The answer for these are (a) $(1+3x^2+3y^2)(x\mathbf{i} +y\mathbf{j})-(x^2+y^2)^{1/2}\mathbf{k}$ or any scalar multiple thereof.
(b) $\operatorname{cos}\theta =-[1+(1+3x^2+3y^2)^2]^{-1/2}$; $cos\theta \to -\frac{1}{2}\sqrt{2}$ as $(x,y,z)\to (0,0,0)$.
First I don't see how the answer for (a) turns out to be as such. My idea is to set the equation of the surface to be $f(x,y,z)=\sqrt{x^2+y^2}+(x^2+y^2)^{3/2}-z=0$, and get the gradient of $f$, which should be normal to the surface, however, this does not match the one given in the answer.
Also, taking the answer for (a) as given, I tried to find the cosine of $\theta$ by the equation $cos\theta=\frac{a\dot b}{|a||b|}$, however, this turns out to be \frac{-(x^2+y^2)^{1/2}}{[1+(1+3x^2+3y^2)^2]^{-1/2}, which is again not the answer.
I would greatly appreciate it if anyone could explain what's wrong about my answers and how I can get the right ones.
Well, I have tried doing (b) for you but I am totally lost in the massive algebraic fuster cluck involved.

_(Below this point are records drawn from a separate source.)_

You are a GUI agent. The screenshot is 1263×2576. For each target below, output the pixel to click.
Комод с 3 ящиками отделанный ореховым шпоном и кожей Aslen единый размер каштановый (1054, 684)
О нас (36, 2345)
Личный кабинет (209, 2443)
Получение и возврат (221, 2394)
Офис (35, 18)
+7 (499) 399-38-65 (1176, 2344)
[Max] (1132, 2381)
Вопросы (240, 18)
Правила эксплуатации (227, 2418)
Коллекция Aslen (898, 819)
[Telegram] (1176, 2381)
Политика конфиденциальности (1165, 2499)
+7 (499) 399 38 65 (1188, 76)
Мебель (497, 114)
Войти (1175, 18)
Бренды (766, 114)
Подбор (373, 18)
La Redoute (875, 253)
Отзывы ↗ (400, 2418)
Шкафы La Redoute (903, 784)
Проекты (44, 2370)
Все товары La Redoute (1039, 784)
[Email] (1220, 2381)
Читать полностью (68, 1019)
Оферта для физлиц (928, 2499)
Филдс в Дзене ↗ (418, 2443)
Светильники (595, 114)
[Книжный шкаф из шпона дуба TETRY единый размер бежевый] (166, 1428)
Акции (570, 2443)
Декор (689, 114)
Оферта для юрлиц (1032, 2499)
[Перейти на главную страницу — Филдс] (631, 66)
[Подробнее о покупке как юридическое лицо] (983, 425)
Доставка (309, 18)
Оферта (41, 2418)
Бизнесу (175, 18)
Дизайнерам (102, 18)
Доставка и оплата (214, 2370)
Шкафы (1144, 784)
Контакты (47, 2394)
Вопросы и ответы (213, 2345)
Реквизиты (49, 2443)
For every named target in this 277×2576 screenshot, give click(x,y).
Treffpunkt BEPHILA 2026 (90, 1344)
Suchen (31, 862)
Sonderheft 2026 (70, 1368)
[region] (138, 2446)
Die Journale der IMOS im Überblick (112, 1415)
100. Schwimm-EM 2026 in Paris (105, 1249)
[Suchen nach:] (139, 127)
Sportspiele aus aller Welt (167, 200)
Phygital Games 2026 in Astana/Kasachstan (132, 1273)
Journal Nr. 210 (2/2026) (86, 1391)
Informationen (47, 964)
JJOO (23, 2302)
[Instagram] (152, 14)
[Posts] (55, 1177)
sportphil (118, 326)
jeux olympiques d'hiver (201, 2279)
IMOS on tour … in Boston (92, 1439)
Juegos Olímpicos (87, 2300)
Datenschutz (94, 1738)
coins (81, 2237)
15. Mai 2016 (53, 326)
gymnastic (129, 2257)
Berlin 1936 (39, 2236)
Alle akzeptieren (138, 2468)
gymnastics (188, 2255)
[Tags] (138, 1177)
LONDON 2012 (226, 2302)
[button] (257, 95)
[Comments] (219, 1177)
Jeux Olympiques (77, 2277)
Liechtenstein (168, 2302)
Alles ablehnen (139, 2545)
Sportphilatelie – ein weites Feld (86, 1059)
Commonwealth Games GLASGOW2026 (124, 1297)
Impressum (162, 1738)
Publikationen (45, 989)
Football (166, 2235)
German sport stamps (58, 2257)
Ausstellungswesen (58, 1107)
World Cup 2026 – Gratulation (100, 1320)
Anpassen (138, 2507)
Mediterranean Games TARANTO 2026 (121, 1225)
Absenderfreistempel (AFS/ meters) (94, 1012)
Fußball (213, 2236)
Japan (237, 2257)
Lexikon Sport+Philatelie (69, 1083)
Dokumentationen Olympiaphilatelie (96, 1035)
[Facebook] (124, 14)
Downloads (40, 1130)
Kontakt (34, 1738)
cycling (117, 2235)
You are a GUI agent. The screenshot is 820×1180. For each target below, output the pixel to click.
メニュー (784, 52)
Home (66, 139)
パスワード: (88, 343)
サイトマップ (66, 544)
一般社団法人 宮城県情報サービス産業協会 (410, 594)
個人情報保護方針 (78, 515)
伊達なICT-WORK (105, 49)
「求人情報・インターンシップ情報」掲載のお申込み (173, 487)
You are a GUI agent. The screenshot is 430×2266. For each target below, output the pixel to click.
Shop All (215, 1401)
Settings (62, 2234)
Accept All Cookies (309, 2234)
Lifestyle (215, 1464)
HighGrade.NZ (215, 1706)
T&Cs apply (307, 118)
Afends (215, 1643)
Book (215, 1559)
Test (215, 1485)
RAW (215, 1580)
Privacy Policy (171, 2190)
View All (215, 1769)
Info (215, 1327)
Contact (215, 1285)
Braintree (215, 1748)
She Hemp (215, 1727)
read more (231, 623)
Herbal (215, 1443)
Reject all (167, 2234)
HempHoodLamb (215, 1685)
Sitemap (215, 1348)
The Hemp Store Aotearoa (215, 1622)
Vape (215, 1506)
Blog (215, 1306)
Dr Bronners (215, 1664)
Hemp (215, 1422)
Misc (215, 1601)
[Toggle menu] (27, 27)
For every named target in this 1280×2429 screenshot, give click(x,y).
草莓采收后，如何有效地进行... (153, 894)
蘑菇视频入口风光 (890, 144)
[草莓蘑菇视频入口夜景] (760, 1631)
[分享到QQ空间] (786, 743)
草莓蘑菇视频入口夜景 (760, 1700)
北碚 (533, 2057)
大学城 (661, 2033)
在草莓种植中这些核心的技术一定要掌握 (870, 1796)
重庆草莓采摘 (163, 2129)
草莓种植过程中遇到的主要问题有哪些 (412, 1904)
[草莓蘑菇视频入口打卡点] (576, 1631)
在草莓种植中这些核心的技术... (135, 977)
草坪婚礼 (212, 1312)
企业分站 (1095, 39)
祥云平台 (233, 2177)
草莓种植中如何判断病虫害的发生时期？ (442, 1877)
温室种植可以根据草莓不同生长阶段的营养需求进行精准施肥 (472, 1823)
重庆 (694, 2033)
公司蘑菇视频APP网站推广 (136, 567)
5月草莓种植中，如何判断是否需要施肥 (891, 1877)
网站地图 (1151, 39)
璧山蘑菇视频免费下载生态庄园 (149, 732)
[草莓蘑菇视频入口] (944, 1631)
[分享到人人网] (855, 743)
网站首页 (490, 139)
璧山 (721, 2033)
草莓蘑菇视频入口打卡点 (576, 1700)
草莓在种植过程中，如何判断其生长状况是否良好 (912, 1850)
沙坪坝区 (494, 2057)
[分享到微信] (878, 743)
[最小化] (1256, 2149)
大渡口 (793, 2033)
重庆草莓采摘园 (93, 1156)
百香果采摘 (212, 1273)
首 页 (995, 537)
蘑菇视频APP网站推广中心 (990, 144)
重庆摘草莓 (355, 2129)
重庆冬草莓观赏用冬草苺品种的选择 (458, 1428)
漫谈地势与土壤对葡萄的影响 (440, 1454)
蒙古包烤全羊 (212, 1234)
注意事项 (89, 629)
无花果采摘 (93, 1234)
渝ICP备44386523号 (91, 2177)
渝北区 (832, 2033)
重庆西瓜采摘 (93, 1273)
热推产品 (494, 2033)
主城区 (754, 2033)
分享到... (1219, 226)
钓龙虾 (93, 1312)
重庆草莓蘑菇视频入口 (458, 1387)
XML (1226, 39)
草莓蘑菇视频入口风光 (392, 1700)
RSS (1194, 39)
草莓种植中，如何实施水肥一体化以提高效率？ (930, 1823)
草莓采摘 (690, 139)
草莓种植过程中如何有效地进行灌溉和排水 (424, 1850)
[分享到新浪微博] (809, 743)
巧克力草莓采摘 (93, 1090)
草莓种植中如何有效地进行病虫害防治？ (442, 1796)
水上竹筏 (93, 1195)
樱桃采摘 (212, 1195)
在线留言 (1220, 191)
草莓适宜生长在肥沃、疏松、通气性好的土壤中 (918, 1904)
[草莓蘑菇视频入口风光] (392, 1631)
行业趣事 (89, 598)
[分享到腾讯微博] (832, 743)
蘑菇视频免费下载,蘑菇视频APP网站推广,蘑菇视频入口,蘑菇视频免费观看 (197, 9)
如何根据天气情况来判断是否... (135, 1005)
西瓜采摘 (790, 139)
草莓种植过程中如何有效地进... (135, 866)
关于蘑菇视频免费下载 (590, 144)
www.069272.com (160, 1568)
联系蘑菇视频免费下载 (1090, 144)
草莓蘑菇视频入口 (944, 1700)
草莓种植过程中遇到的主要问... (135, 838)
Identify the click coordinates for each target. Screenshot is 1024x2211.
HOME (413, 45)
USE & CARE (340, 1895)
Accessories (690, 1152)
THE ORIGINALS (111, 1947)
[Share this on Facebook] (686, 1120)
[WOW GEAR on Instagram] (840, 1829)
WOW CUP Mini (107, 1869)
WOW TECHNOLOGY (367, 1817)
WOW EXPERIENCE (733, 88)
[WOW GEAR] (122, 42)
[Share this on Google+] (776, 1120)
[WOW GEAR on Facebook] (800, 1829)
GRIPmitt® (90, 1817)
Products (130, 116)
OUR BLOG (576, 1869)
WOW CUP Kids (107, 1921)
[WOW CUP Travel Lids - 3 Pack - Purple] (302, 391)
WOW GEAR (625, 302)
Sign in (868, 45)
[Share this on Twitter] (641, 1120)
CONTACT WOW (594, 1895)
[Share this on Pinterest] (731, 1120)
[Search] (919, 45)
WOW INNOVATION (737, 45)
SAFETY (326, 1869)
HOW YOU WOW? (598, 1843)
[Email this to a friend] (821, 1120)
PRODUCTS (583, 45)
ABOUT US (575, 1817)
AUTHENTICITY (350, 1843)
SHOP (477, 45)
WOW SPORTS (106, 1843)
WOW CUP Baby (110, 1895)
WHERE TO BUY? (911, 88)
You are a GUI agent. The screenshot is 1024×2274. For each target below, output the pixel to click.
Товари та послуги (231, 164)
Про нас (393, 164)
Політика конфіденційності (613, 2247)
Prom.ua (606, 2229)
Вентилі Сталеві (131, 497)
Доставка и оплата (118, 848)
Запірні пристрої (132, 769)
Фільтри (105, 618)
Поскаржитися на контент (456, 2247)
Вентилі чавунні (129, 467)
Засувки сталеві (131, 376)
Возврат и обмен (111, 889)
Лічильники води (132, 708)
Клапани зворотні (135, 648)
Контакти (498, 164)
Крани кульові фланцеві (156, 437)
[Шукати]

However, for (a), I assume when you took the gradient of $$ f(x,y,z)=\sqrt{x^2+y^2}+(x^2+y^2)^{3/2}-z, $$ you got $$ \nabla f=[x(x^2+y^2)^{-1/2}+3x(x^2+y^2)^{1/2}]\vec{i}+[y(x^2+y^2)^{-1/2}+3y(x^2+y^2)^{1/2}]\vec{j}-\vec{k}. $$
You only need to multiply this vector field with $(x^2+y^2)^{1/2}$, and perform some basic algebraic manipulations and you'll get the supposed answer.